Construction of T. thermophilus prmA null mutant. (A) Approximately 165 bp of the wild-type prmA gene (white) containing the SAM binding motif (light gray) was replaced by the heat-stable kanamycin resistance gene (htk; black). KpnI restriction sites are indicated by vertical lines, HindIII restriction sites are indicated by horizontal lines, and PstI restriction sites are indicated in gray. The resulting T. thermophilus strain was designated TLK90. (B) Diagnostic PCRs to confirm disruption of the prmA gene in strain TLK90. Genomic DNA from either wild-type HB8 (W), the null mutant (M), or plasmid pUC19prmA::htk (P) was used as a template for PCRs. The primer sets used for each reaction (A to G) are indicated and shown schematically along with the expected product sizes.

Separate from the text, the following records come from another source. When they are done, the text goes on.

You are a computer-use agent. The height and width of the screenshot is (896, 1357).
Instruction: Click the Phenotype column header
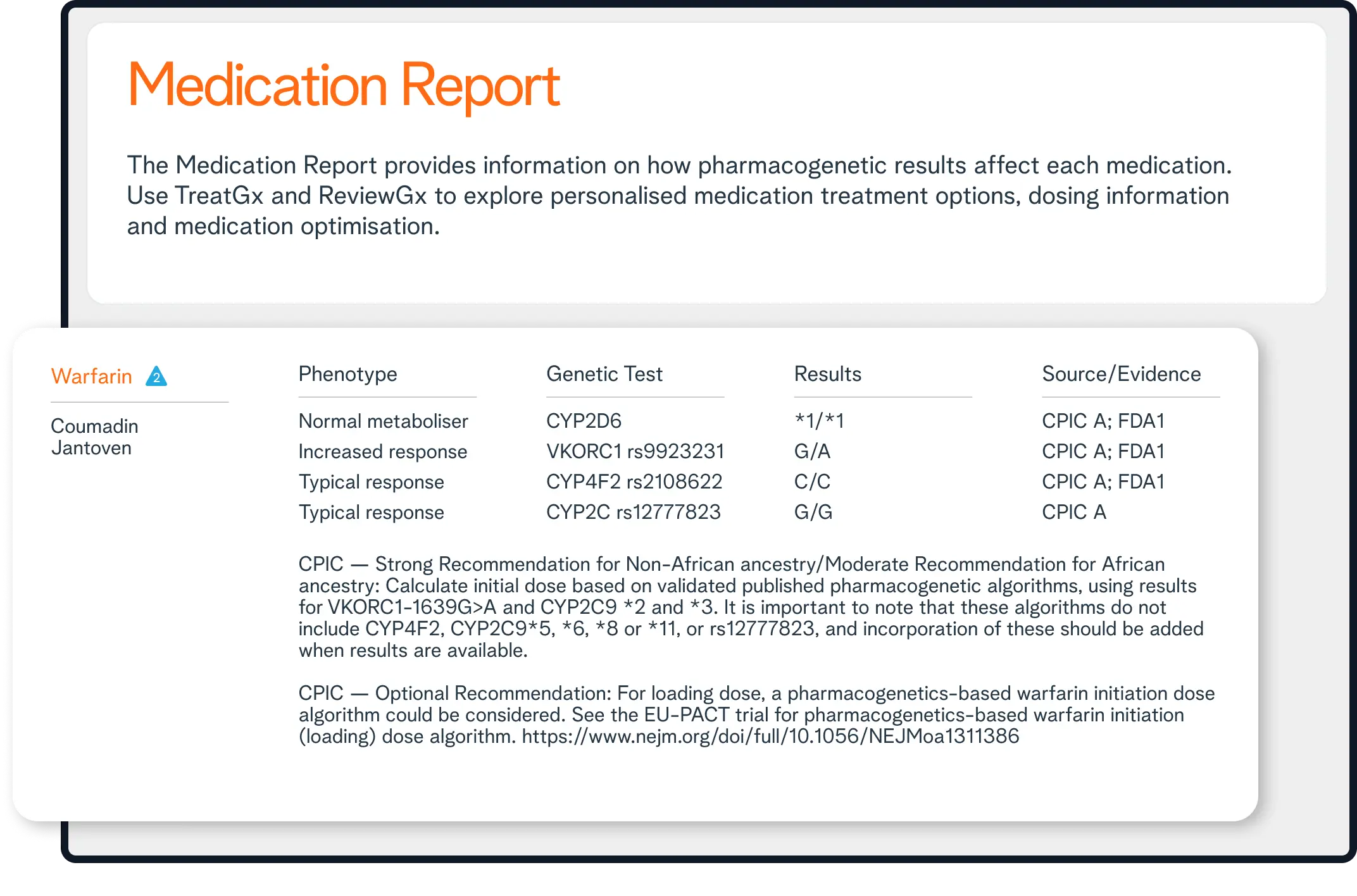(x=347, y=374)
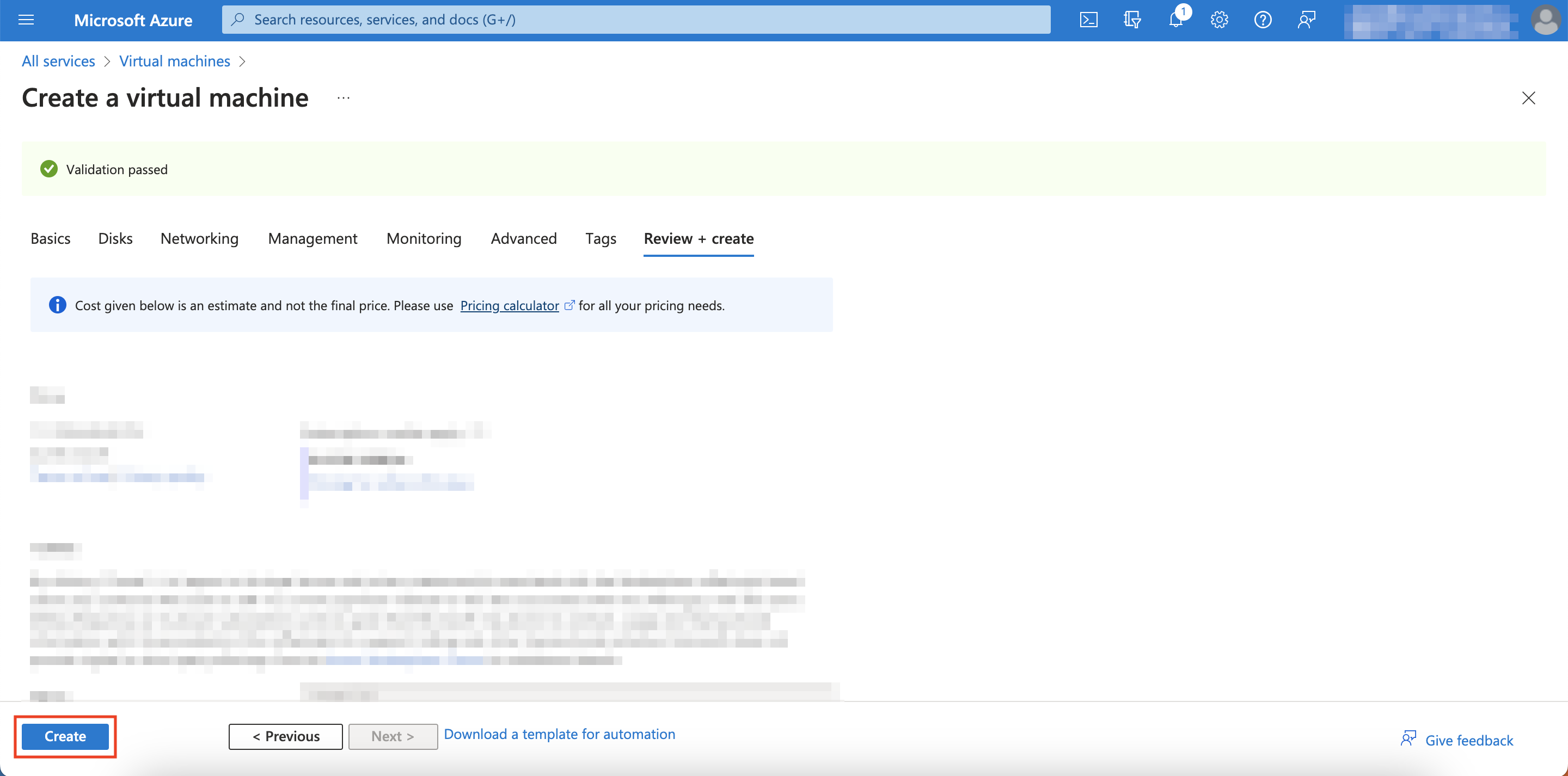Download a template for automation
This screenshot has width=1568, height=776.
pyautogui.click(x=559, y=734)

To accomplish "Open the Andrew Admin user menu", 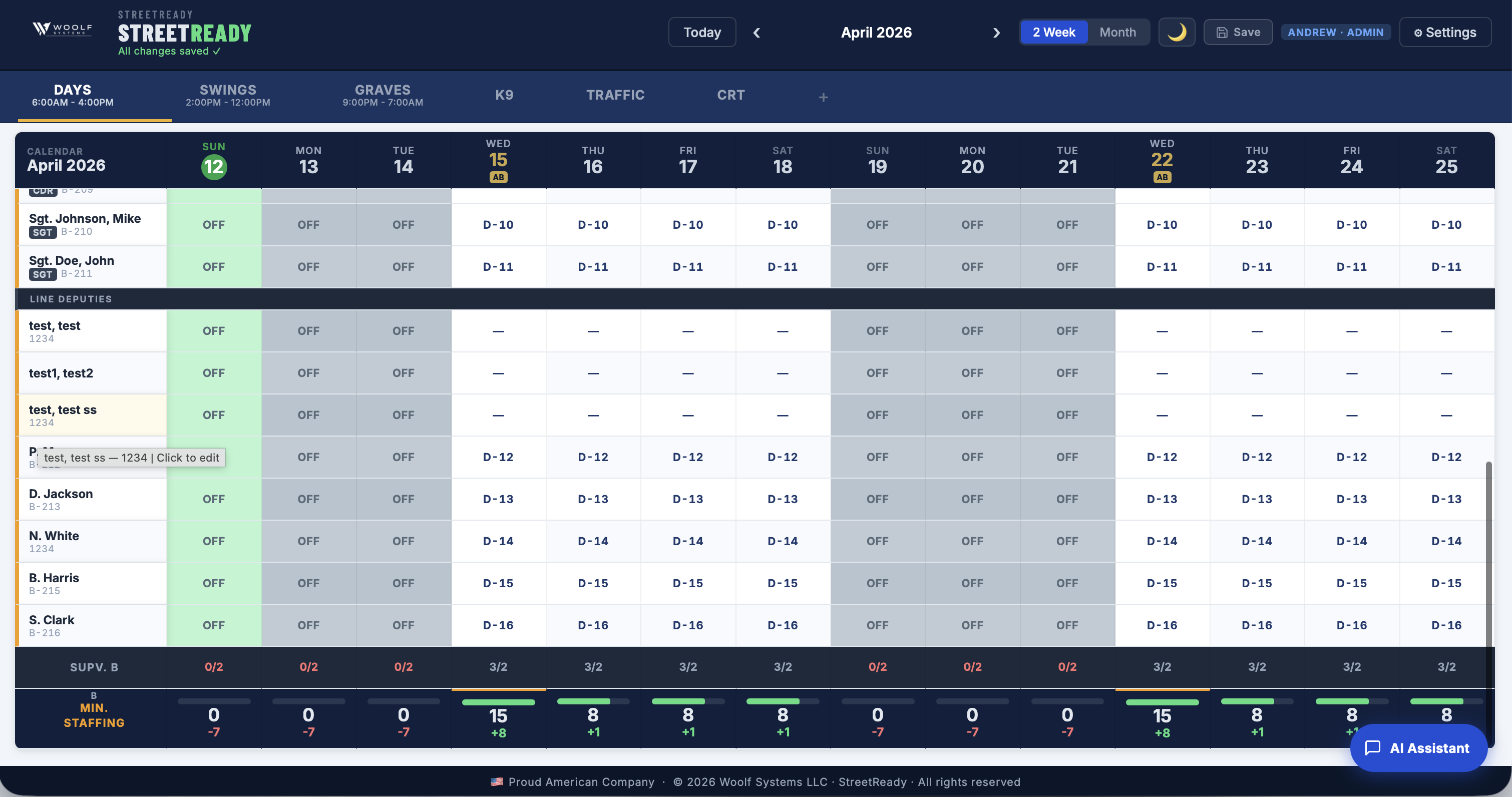I will (1335, 32).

The region of the prmA gene that was deleted from the null mutant is represented schematically in gray, and the htk gene is indicated in black. Amplification of the β-lactamase gene (β-lac) from the plasmid template but not from TLK90 genomic DNA template confirmed the absence of this plasmid-derived ampicillin resistance marker gene in the null mutant. Molecular weight DNA ladders are shown (L), and their sizes are indicated in base pairs.

FIG. 2.

MALDI-TOF MS of 70S ribosomes from T. thermophilus strain HB8 (top) and prmA::htk null mutant TLK90 (bottom). The portions of the spectra containing proteins in the mass range of 14,000 to 18,000 Da are shown. The peaks corresponding to L11 show masses of 15,675.1 and 15,506.2 Da for the wild type and the mutant, respectively. The mass difference of 169 Da is equivalent to the mass of 12 methyl groups.

FIG. 3.

(A) Purification of cloned His₆-tagged T. thermophilus L11 methyltransferase, PrmA, from E. coli BL21(DE3) carrying plasmid pET30bprmA. Lane 1, molecular size markers (sizes are indicated); lane 2, whole-cell lysate prior to induction; lane 3, whole-cell lysate after 2-h induction with IPTG; lane 4, cleared lysate after DNase treatment; lane 5, supernatant after 30-min incubation of lysate at 65°C; lane 6, purified PrmA after Ni-NTA purification, desalting, and concentration. (B). In vitro methylation of ribosomes from wild-type HB8 and the prmA null mutant, TLK90. Methylation assays were performed over a 90-min time course. ♦, ribosomes from wild-type HB8 (WT); ×, ribosomes from TLK90; +, reaction without ribosomes (minus 70S); −, ribosomes from TLK90 without the enzyme (minus PrmA). The results shown were obtained from at least three independent experiments. (C) ³H-labeled products after in vitro methylation of ribosomes from wild-type HB8 (WT) and the prmA null mutant (TLK90). Methylation assays were performed, with samples being removed after 30, 60, and 90 min and electrophoresed through a sodium dodecyl sulfate-15% polyacrylamide gel (1 pmol equivalent of ribosomes per lane). After fixing in a 10% methanol-acetic acid solution, the gels were incubated for 20 min in Enlightning rapid autoradiography enhancer (Perkin-Elmer), dried, and exposed to film for 72 h. The positions of molecular mass markers on the gel are indicated.

FIG. 4.

In vitro methylation of ribosomes from wild-type HB8 and the prmA null mutant (TLK90). The ribosomes were either intact, dissociated in a buffer containing a high salt concentration but lacking magnesium (buffer A), or dissociated by a treatment with RNase A. Methylation assays were performed for a 90-min time course. •, ribosomes from TLK90 in buffer A (TLK90 buf.A); ○, ribosomes from TLK90 treated with RNase A (TLK90 RNase); ×, ribosomes from TLK90; ▴, ribosomes from wild-type HB8 in buffer A (WT buf.A); ▪, ribosomes from wild-type HB8 treated with RNase A (WT RNase). Clustered near the bottom of the plot are ribosomes from wild-type HB8 (WT; filled diamonds), a reaction without ribosomes (+), and ribosomes from TLK90 without the enzyme (−). The results shown were obtained from at least three independent experiments.

FIG. 5.

Three-dimensional structure of Thermotoga maritima ribosomal protein L11 (blue) and its associated binding site on 23S rRNA (cyan) as determined by X-ray crystallography (29). Amino acid residues Lys16 and Lys39 are shown with red space-filling diagrams to indicate their mutual proximity. The N-terminal seven amino acid residues of L11, including Ala1 and Lys3, are disordered in the structure and are not shown.